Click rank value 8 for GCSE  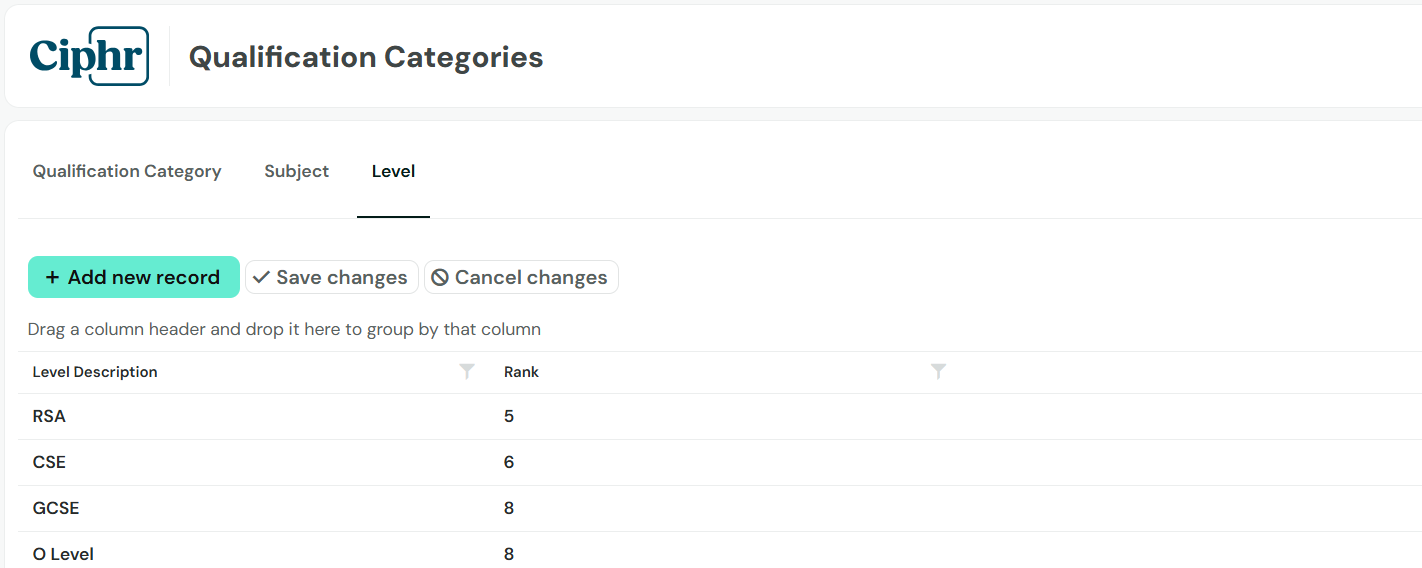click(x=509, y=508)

----------------

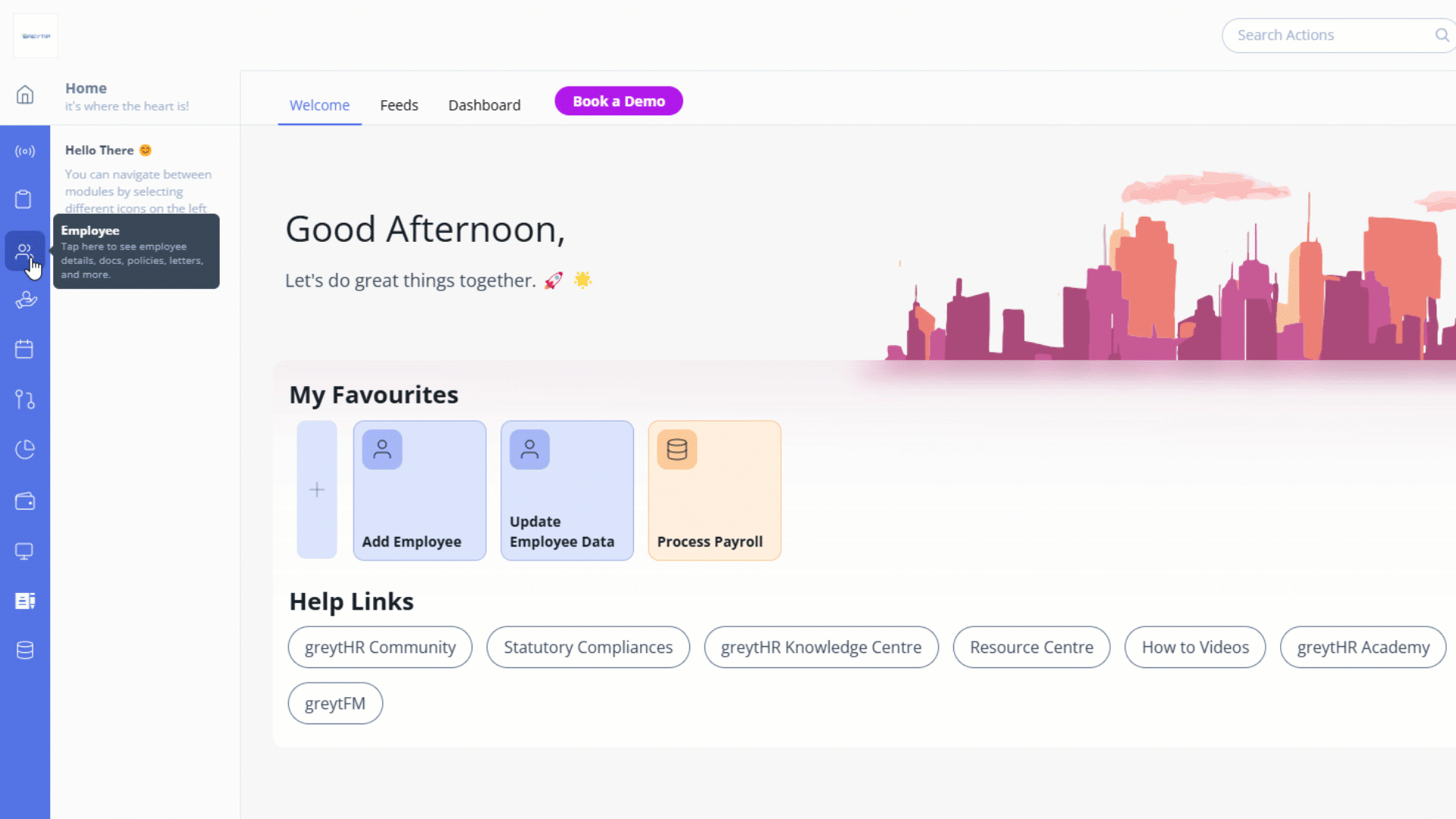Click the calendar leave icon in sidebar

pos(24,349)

----------------

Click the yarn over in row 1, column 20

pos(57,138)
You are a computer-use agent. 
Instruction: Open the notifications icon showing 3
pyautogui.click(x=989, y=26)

----------------

Give back only the material from the line containing "Click the yarn over in row 1, column 20" through the line containing "pyautogui.click(x=989, y=26)", inclusive, with "notifications icon" swapped for "bell icon" and everything else left unchanged.

Click the yarn over in row 1, column 20

pos(57,138)
You are a computer-use agent. 
Instruction: Open the bell icon showing 3
pyautogui.click(x=989, y=26)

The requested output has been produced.